Return of nelfinavir's European license recommended

Michael Carter
Published: 21 September 2007

European drug regulatory authorities have recommended the lifting of the temporary suspension imposed on the license for nelfinavir (Viracept).

The European Medicines Agency (EMEA) suspended the license for the protease inhibitor in June after it was discovered that batches of the drug had been contaminated with unacceptably high levels of ethyl methanesulfonate (EMS), which has been shown to cause cancer in rats. EMS is used in the manufacture of nelfinavir, but it should be used in such small amounts that it does not pose a risk to health.

Roche recalled all batches of nelfinavir in Europe and most other countries around the world after the contamination was discovered in June. The drug company voluntarily agreed to a temporary suspension of nelfinavir’s license and established patient registries including all HIV-infected adults and children, and nelfinavir exposed but HIV-uninfected infants to see how many people, if any, developed cancer because of exposure to the contaminated nelfinavir.

But in a statement issued on September 20th, the EMEA expressed satisfaction with the “corrective and preventative measures put in place by Roche” after the contamination adding that these measures “have also been verified by inspection of the manufacturing site.”

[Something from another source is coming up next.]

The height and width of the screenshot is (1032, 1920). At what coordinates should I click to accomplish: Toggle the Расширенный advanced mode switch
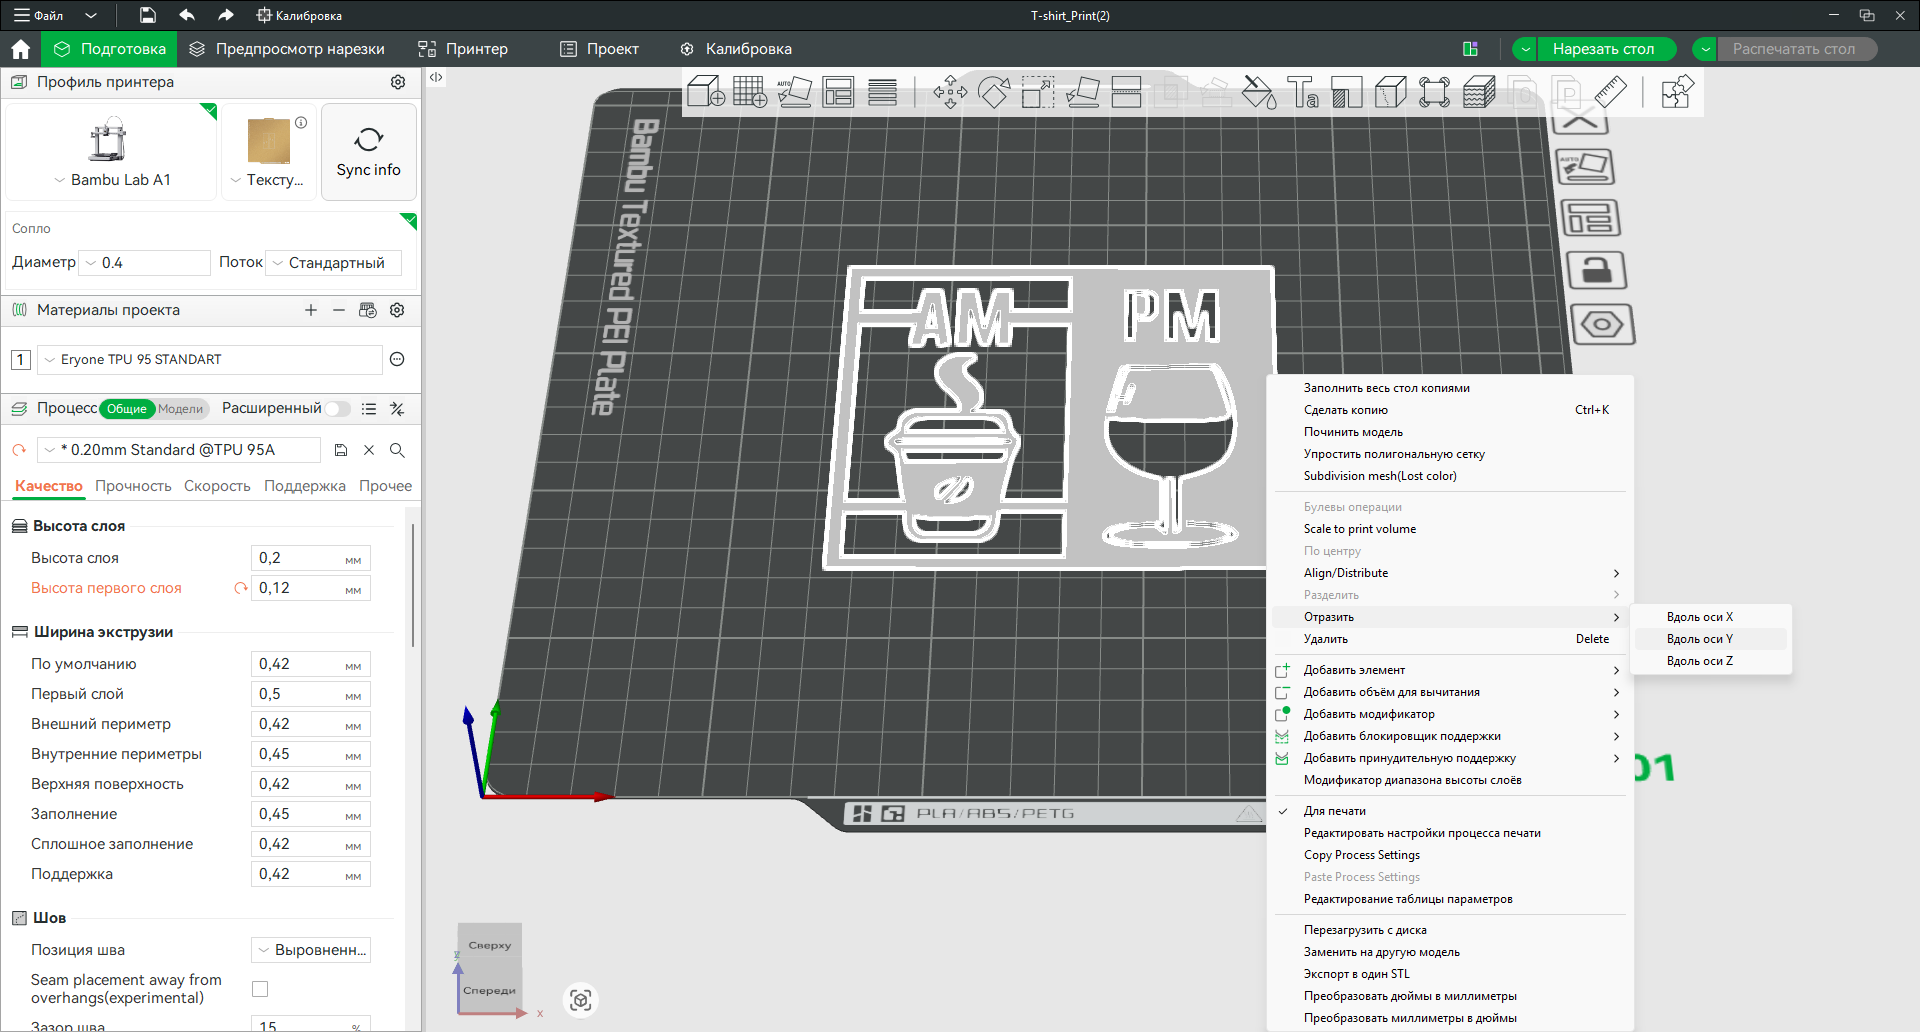(338, 408)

As a result regulatory authorities are now satisfied that “the cause of the contamination has been eliminated and that future production of Viracept would meet the required quality standards.”

The EMEA’s Committee for Medicinal Products for Human Use has therefore recommended the lifting of the suspension placed on nelfinavir’s license. Once the European Commission has acted on this recommendation, nelfinavir will again be available in the UK.

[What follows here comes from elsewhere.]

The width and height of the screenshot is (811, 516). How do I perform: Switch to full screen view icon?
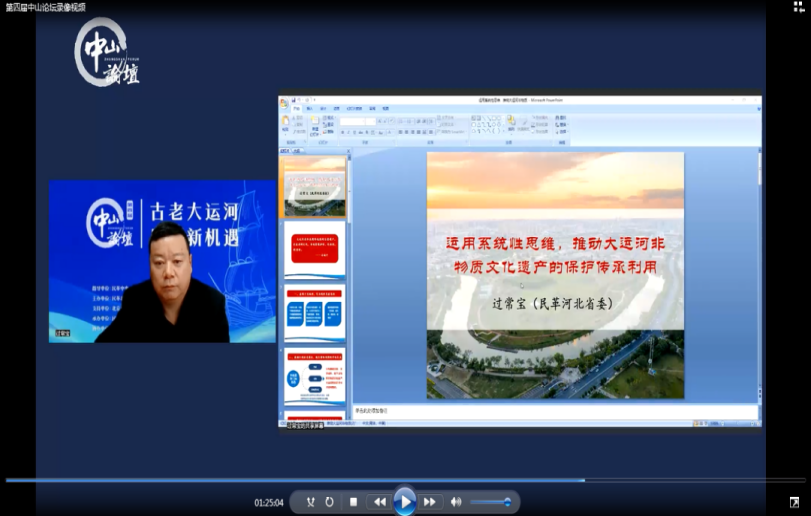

Although nelfinavir is now rarely used in routine HIV care – at the time it was recalled it is thought that no more than 500 UK patients were taking the drug– it has important “niche” markets, including use for post-exposure prophylaxis.

Nelfinavir was also used during pregnancy, but earlier this month US drug regulatory authorities recommended that pregnant women should no longer take the drug. Nelfinavir in Canada, Japan and the US was unaffected by the recall, but the US Food and Drug Administration has agreed guidelines with the US holder of nelfinavir’s license, Pfizer, to limit patients’ exposure to EMS.